[Warning, this is a whole lot of nothing-burger in the end. But still, for those interesting in crime data, it might be worth reading.]
Shootings are up so much in NYC that social scientists are left accusing the NYPD of “juking” the stats. Now I’ve been using NYPD data for a long time and compared to, well, every other source of data I’ve every used, NYPD data is pretty damn good. Seriously. They are smart people there and they care about data quality. Doesn’t always mean the data going into the system is right, but the NYPD really does care about the quality of their data. (Now if only they would make more of it public…)
That said, even with NYPD data, I still only trust murder and shooting data. Not because of intentional manipulation as much as knowing how tricky it is when data goes into the system, and how tricky it can be to get reliable input. Much less if precinct commanders actually are trying to juke the stats
What this means is that educated people are saying it’s entirely possible — likely even — that violence isn’t really up. That instead NYPD is making up data. I actually find this preposterous when it comes to NYC shooting data. But hey, who knows?
In fact, says one good professor, one shouldn’t even write about the increase in violence.
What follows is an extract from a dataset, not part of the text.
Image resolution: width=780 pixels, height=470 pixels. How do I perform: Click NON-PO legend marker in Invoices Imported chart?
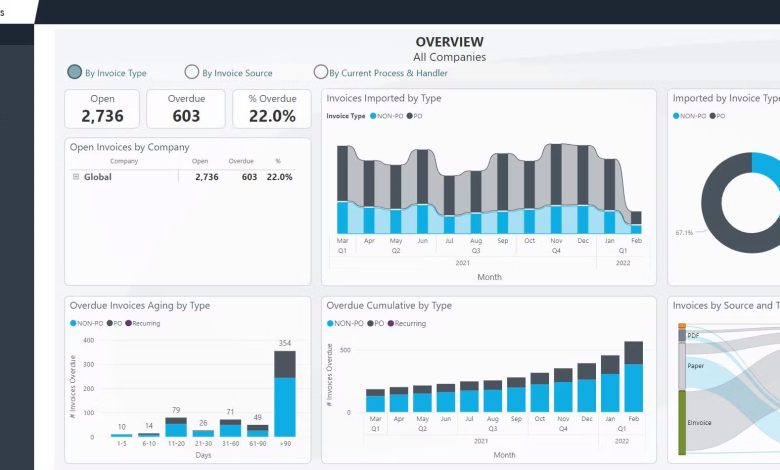373,116
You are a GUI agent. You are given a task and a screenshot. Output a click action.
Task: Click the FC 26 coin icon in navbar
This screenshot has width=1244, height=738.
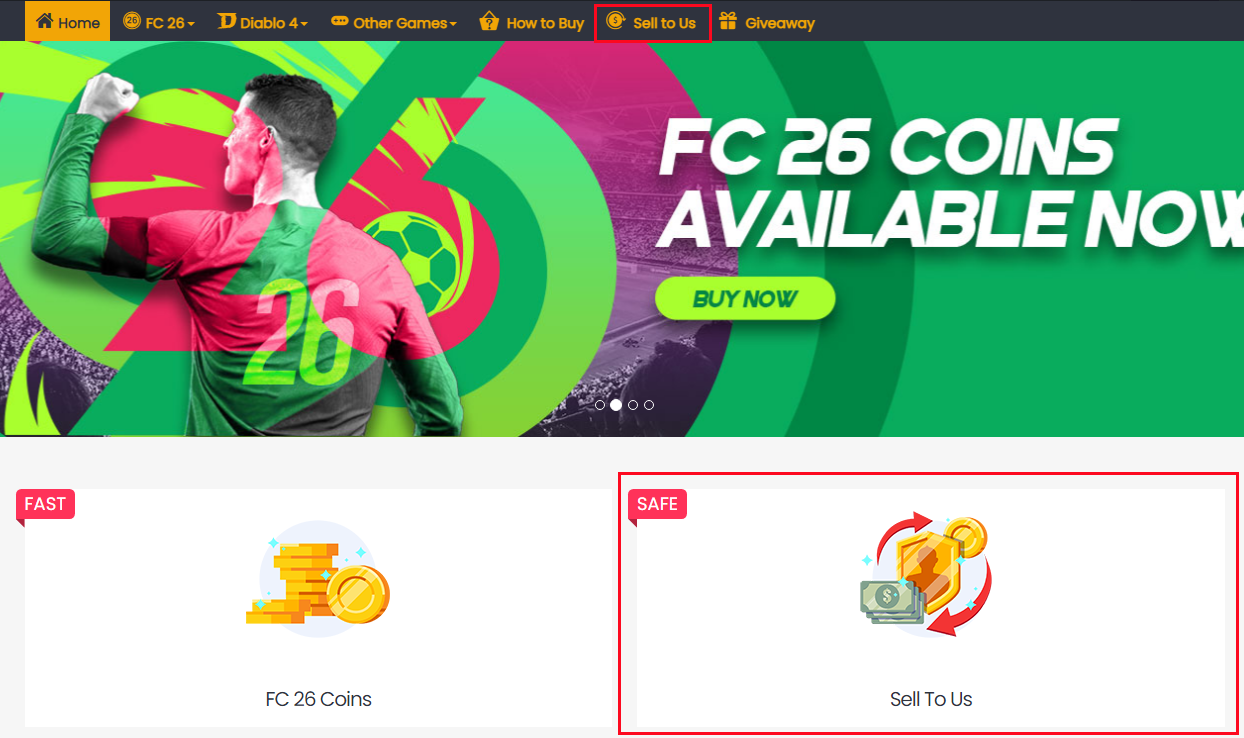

Denial is always the first stage in social science when it comes to changes in crime. It will move on to framing and confusion very soon.
Anyway, if NYPD is trying to artificially inflate shooting numbers, that’s a new one. Of course, maybe they somehow hid away shooting victims last year and every year for the past many years. I doubt it, but it’s possible.
Now the people who actually analyze this very data provided some pretty good answerrs, but it fell like water off a duck’s back. (To wit: current homicide numbers are lower because some injured people haven’t yet died; this month last year had an unusual number of non-gun homicides.) Anyway, the gist being, “Are you effing crazy? No, we haven’t changed anything. Shootings last month really were triple the year before!”
Honestly, to accuse professional crime analysts, people who do this for a living, to accuse them of conspiring to lie about data is a pretty big accusation. Especially when your only proof is, “Shootings can’t be up that much without a greater increase in murder.”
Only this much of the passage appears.